この休息の姿勢だと股関節も広がる(腰痛持ちにはありがたい)が、この姿勢を保つには長い腓腹筋が必要になる。ところが、人新世の人類は靴やハイヒールを履いたり椅子に座ったりしている時間が長いので、腓腹筋が収縮してしまっている。こうなると体重が平均してかかるように足を平らにするのも、重心を正しい位置に保ったままほんの少し前のめりになった休息の姿勢をとるのも難しい。

(ヴァイバー・クリガン=リード『サピエンス異変 新たな時代「人新世」の衝撃』 水谷淳、鍛原多惠子 訳 p52)

 

そういえば以前の記事で身体のバランスを整えるために「蹲踞(そんきょ)」という姿勢をご紹介したことがありましたが、「休む」ために「しゃがむ」ことは難しくても、一日に何度か(足裏に均等に体重がかかるように)深くしゃがんだ姿勢をとることは、身体の歪みを整えるのに有効であると思われます。

(ただし、普段からしゃがむことやスクワットに慣れていない方は、いきなり深く腰を落とそうとすると、腰を痛める可能性がありますので、まずは無理せず、自分の身体を観察しながら出来る範囲で行うことが大切です)。

 

以上ここまで、『サピエンス異変 新たな時代「人新世」の衝撃』(ヴァイバー・クリガン=リード 著 水谷淳、鍛原多惠子 訳 飛鳥新社)を取り上げ、人新世の人類の腰痛対策について述べてきました。

この記事の内容は『サピエンス異変』の全貌の一部を紹介したにすぎませんが、日々の生活において、長時間イスに座って作業をこなしていることが多い方は、座りっぱなしのライフスタイルを見直すきっかけにしていただければ嬉しく思います。

そのほか、「足」のことだけではなく、本書の後半部で言及されている類人猿と現生人類の「」の比較も興味深いです。

 

 ポケットに入れて持ち歩いているさまざまなテクノロジーのせいで、私たちは二三〇万年におよぶ人類史のなかでかつてなかったほど座りっぱなしの生活を送っている。スマートフォン、ノートパソコン、デスクトップパソコン、インターネットは、新たな消費の可能性を開いて私たちの行動を変えただけでなく、身体やライフスタイルや寿命をも変えようとしている。これらのテクノロジーが人類という動物種を変えようとしているといっても大げさではない。

人類はすでに進化の次の段階に入っている。これからも身体を手放したくないのであれば、身体をケアしてやらなければならない。身体が何を望んでいるかを理解するだけでなく、身体を本来の形で働かせて、身体に役立つことをするための、新たな方法を見つけなければならない。

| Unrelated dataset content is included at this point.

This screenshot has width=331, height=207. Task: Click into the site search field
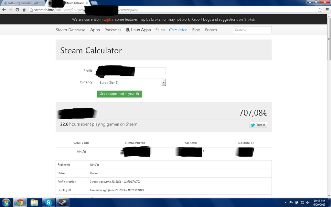[252, 30]
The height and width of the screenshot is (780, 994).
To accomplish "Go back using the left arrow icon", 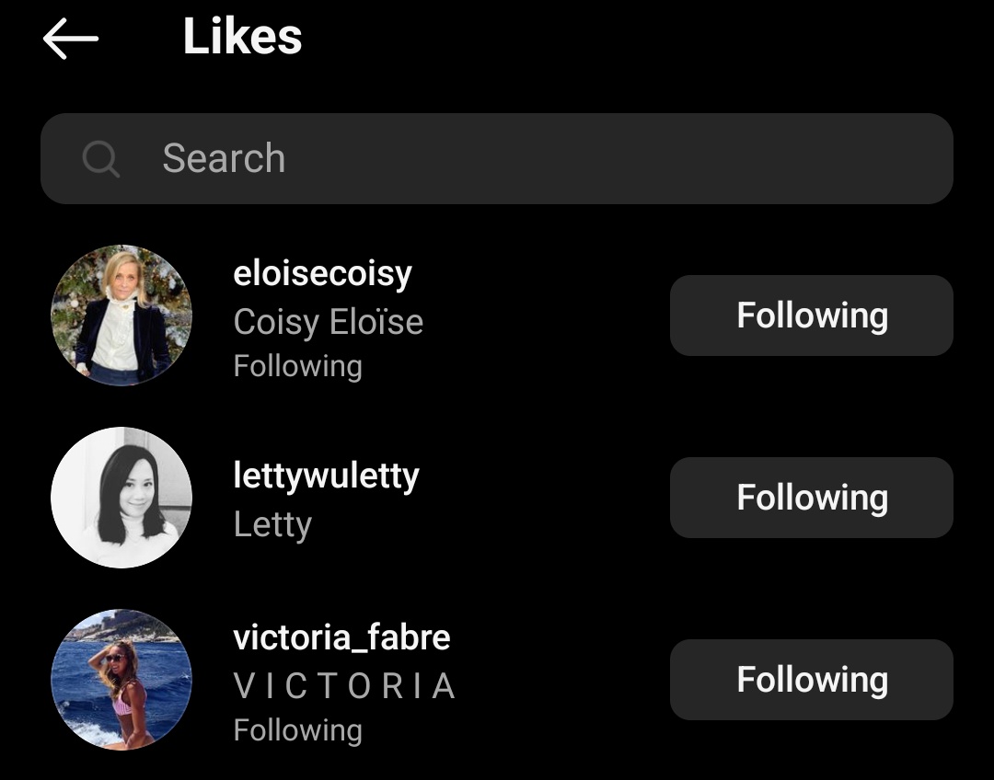I will click(70, 39).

(ヴァイバー・クリガン=リード『サピエンス異変 新たな時代「人新世」の衝撃』 水谷淳、鍛原多惠子 訳 p308)

 

(なお、本書の副題にある「人新世」という言葉は、まだまだ日本では浸透していないのかもしれませんが、鍛原多惠子氏の「訳者解説」によると、「地質学の概念」で、「最終氷期以降、つまり約一万一七〇〇年前から現在までを「完新世」」呼ぶのに対し、「地球は新たな地質年代に突入したと考えられるようになってきている」ことから、二〇〇〇年にノーベル化学賞受賞者のパウル・クルッツェンによって「人新世」という新しい地質年代の名称が発案されたといいます。)